O que ainda não se sabe — e onde essa história pode dar errado
Seria desonesto da minha parte encerrar sem dizer o que fica em aberto — porque fica muita coisa.
A velocidade com que essas expectativas mudam torna qualquer lista de competências provisória. O que o mercado pressupõe hoje pode ser diferente do que pressupõe daqui a dois anos — e algumas dessas habilidades podem ser automatizadas antes que a maioria dos profissionais as domine de verdade. Não é impossível que a própria leitura crítica de dados seja parcialmente assistida por IA num futuro próximo, o que mudaria novamente o patamar de expectativa.
Há também uma assimetria brutal de acesso. As quatro competências descritas aqui são muito mais fáceis de desenvolver para quem trabalha em grandes centros urbanos, tem acesso a internet de qualidade, trabalha em empresas que usam essas ferramentas e tem tempo e dinheiro para investir em formação continuada. Para uma parcela significativa da força de trabalho brasileira — e o Brasil é um país de dimensões continentais e desigualdades profundas — essa conversa acontece num contexto completamente diferente. Ignorar isso seria ingenuidade.

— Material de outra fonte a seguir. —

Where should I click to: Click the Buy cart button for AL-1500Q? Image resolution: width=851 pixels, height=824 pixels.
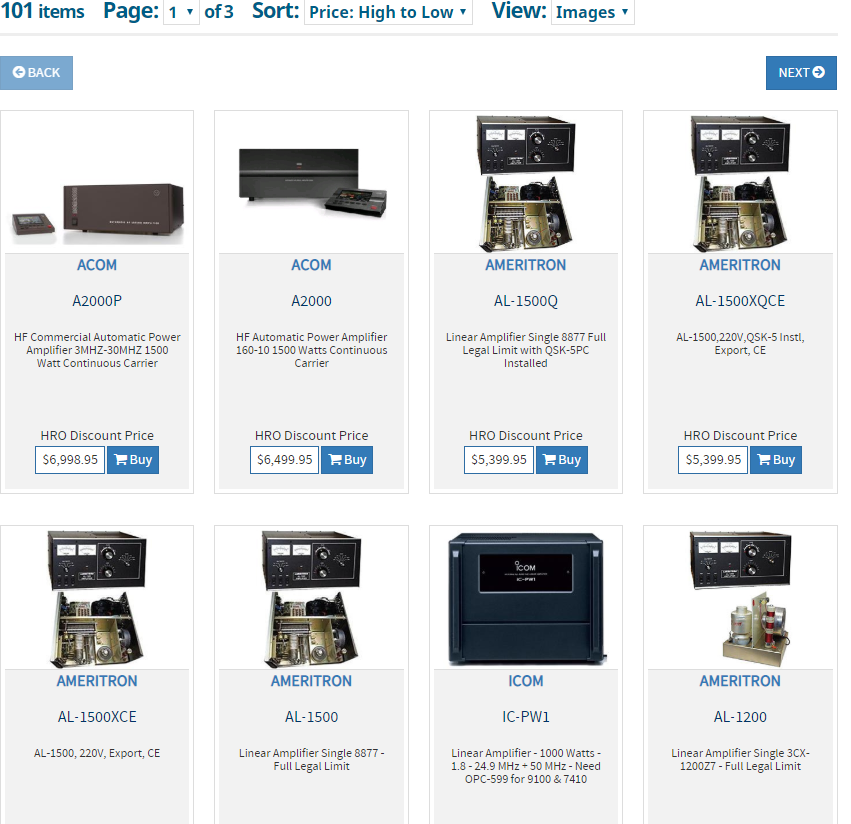click(x=562, y=460)
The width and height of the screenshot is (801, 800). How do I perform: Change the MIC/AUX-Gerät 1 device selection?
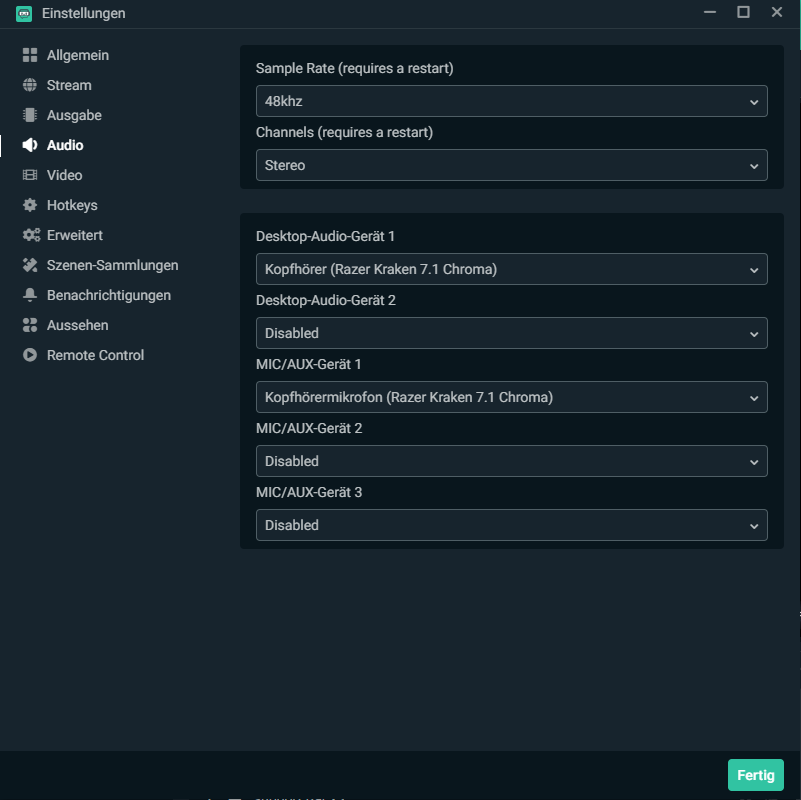[511, 397]
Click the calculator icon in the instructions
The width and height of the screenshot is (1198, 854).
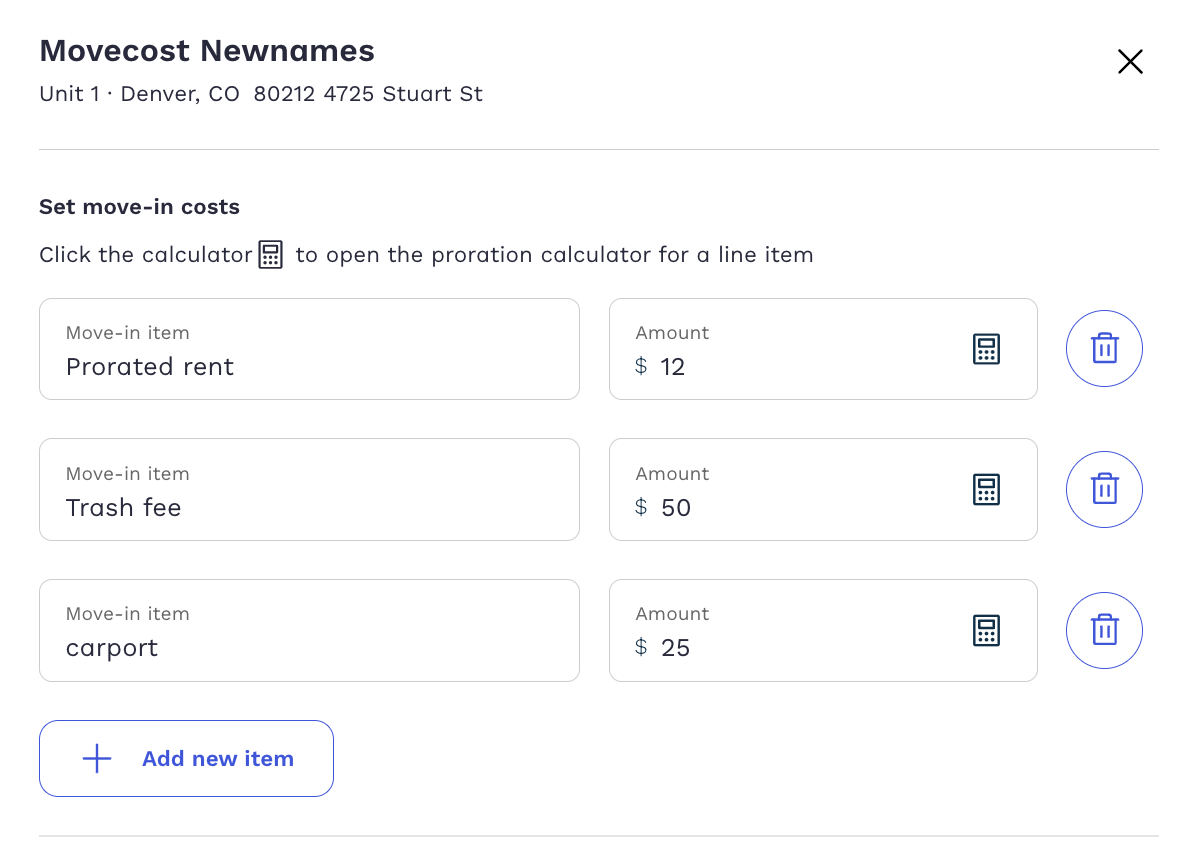tap(271, 254)
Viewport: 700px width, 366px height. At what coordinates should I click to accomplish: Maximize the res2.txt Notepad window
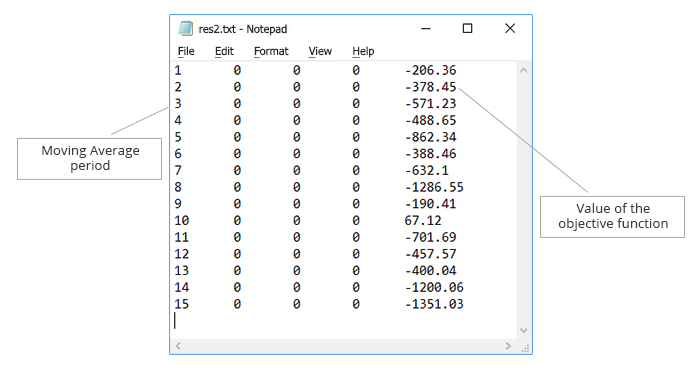pyautogui.click(x=467, y=29)
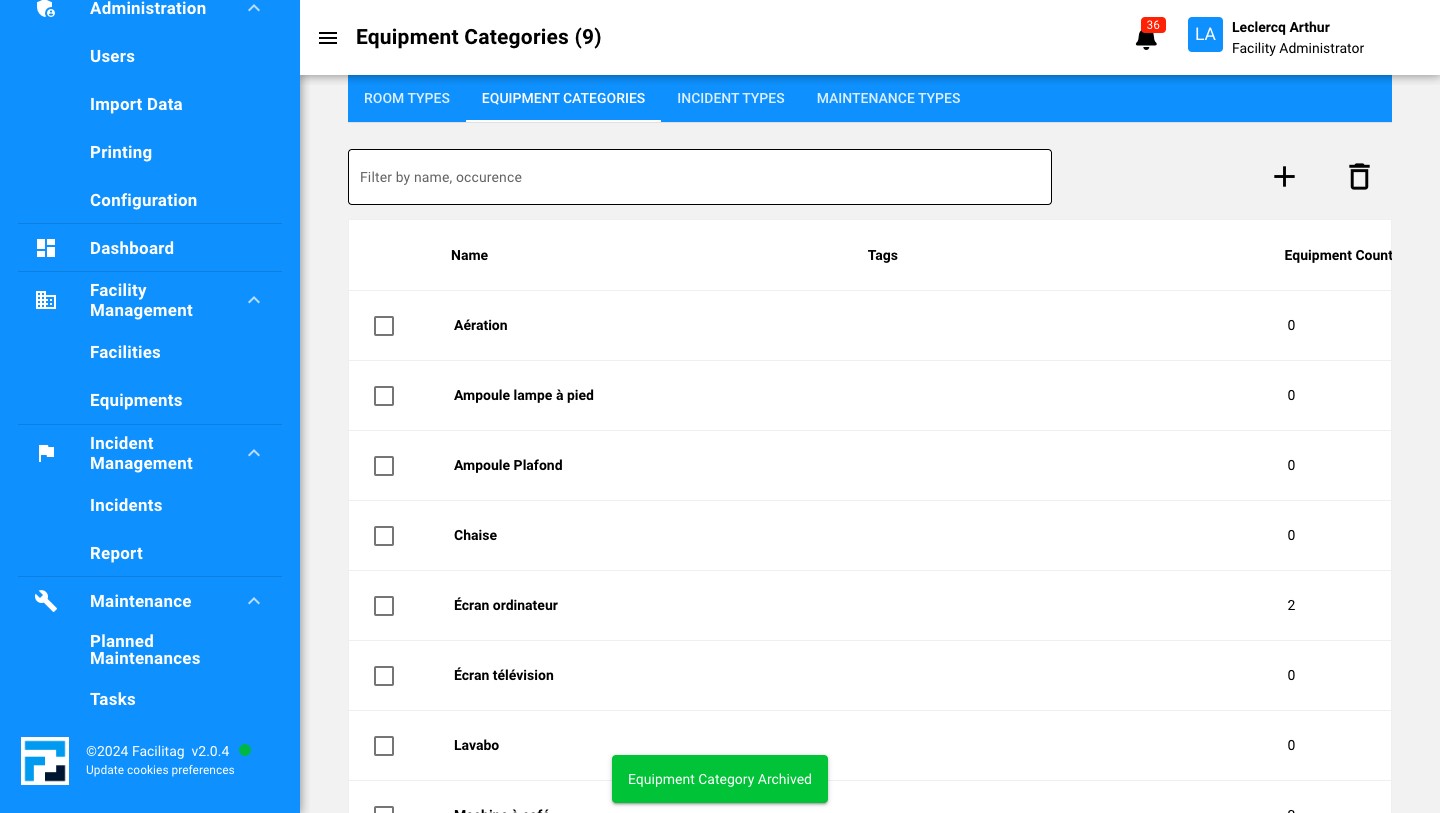This screenshot has width=1440, height=813.
Task: Collapse the Incident Management chevron
Action: [x=254, y=453]
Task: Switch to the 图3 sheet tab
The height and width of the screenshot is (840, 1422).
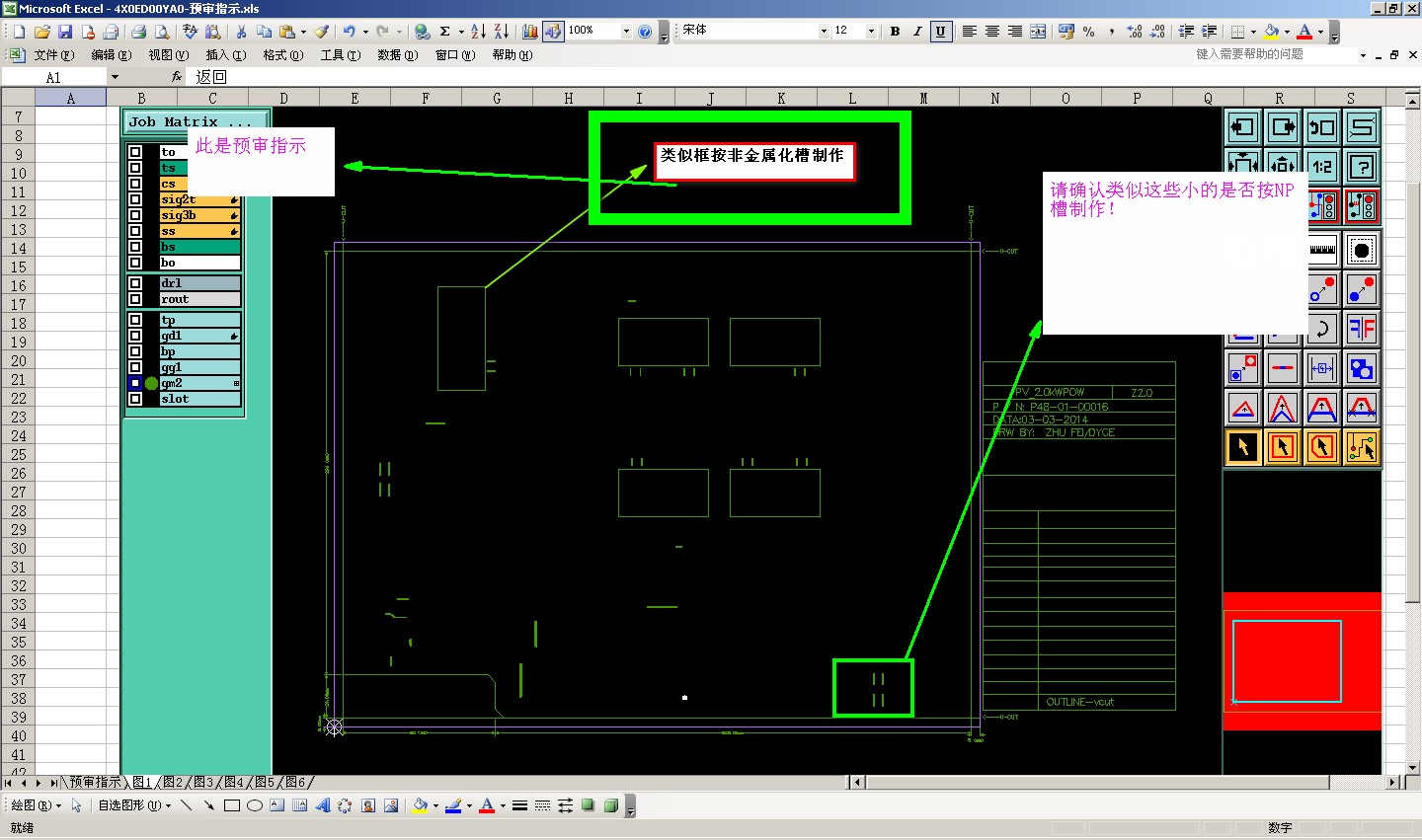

E tem mais uma ressalva que carrego comigo: o fato de o mercado esperar essas competências não significa automaticamente que ele está certo em tê-las como critério de promoção ou contratação. Algumas organizações confundem familiaridade com ferramentas com capacidade de entrega real — e criam ambientes onde quem “performa bem no digital” é promovido sobre quem entrega resultado concreto, mas de forma menos visível. Isso é um problema de gestão, não de competência individual.
Então: sim, essas habilidades importam. Sim, seu chefe já espera algumas delas sem ter dito isso explicitamente. Mas a decisão de desenvolvê-las — e em qual ritmo, com qual prioridade, dentro de qual contexto — é sua. E ela merece ser tomada com os olhos abertos para o que essa conversa ainda não responde.